## Working data
*** Begin section ***
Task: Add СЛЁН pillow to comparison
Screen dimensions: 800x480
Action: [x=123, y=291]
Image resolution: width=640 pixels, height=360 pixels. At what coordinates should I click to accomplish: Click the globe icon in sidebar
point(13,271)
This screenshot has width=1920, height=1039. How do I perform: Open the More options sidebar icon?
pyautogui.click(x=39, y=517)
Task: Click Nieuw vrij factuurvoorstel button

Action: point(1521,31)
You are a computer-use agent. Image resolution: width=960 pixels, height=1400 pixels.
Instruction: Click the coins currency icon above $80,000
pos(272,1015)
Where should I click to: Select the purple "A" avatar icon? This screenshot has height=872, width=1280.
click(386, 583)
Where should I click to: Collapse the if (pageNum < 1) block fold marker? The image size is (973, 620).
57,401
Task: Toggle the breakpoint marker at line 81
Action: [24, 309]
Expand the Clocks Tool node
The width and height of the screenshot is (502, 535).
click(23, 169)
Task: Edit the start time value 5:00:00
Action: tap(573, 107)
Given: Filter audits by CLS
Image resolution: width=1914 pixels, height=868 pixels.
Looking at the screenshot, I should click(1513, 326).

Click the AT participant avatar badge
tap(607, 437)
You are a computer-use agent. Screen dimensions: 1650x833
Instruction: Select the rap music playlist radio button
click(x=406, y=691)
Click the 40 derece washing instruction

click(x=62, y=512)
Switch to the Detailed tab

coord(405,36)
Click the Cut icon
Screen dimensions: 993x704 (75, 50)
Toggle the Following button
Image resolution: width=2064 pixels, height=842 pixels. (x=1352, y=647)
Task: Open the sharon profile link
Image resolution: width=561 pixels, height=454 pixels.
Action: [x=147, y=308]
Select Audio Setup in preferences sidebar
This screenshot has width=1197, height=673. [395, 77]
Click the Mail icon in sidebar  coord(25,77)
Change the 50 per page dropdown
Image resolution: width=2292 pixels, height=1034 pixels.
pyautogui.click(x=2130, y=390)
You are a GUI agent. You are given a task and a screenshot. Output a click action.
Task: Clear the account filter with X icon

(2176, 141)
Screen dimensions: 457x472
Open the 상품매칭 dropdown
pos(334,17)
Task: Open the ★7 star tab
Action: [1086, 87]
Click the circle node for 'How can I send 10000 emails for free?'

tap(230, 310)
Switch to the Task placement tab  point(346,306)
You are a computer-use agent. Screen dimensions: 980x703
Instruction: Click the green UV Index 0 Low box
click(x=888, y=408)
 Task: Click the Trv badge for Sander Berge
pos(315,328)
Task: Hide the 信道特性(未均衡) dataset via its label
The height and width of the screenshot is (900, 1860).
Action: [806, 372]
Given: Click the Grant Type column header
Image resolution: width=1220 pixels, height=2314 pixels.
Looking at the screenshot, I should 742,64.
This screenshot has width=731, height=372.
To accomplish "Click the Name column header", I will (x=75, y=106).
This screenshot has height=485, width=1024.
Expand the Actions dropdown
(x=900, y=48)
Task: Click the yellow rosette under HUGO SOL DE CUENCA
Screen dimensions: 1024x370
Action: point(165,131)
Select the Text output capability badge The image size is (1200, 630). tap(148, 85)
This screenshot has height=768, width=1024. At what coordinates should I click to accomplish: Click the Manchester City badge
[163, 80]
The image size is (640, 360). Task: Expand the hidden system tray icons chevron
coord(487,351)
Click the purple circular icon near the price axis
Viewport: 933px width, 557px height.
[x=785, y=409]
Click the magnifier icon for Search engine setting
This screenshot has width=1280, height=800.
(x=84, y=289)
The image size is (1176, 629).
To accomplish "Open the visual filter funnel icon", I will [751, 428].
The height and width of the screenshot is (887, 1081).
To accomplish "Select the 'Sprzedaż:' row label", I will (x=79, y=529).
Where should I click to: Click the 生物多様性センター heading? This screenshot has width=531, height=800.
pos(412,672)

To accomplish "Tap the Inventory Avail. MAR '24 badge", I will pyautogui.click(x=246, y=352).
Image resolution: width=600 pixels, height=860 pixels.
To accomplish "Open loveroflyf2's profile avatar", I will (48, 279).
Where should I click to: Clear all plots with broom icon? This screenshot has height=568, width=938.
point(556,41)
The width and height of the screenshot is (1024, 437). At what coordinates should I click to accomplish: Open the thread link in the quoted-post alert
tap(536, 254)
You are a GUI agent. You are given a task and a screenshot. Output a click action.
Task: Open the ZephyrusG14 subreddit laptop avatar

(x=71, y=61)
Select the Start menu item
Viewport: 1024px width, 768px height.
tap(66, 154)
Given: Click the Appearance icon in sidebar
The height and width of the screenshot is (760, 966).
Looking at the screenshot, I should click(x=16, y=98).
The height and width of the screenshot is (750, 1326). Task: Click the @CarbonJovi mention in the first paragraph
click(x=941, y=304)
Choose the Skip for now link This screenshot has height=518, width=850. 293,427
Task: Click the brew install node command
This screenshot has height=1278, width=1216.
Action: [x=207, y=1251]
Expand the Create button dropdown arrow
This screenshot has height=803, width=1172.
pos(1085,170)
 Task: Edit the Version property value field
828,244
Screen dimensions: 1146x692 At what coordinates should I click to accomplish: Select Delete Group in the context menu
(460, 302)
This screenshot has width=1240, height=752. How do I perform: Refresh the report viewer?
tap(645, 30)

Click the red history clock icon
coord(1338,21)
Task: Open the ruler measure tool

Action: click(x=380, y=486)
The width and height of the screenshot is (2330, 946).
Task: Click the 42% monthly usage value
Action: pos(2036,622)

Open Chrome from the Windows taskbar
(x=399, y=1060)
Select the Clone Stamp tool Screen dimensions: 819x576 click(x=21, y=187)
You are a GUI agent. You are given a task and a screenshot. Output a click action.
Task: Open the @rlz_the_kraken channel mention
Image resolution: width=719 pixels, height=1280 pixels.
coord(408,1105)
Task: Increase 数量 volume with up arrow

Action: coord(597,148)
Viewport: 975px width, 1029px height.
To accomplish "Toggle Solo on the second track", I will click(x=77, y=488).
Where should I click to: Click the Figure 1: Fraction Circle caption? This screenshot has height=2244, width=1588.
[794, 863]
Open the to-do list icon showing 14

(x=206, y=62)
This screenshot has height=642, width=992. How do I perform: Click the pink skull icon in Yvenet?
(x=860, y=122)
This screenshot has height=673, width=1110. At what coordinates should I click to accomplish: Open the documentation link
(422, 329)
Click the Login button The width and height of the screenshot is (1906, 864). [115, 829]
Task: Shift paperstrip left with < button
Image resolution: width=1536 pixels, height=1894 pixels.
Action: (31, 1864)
*** End section ***
## Task
Pull out every line of the records above that contains the word "will".

## Answer to this exercise
To accomplish "Click the Name column header", I will (x=75, y=106).
To accomplish "Open the visual filter funnel icon", I will [751, 428].
To accomplish "Select the 'Sprzedaż:' row label", I will (x=79, y=529).
To accomplish "Tap the Inventory Avail. MAR '24 badge", I will pyautogui.click(x=246, y=352).
To accomplish "Open loveroflyf2's profile avatar", I will (48, 279).
To accomplish "Toggle Solo on the second track", I will click(x=77, y=488).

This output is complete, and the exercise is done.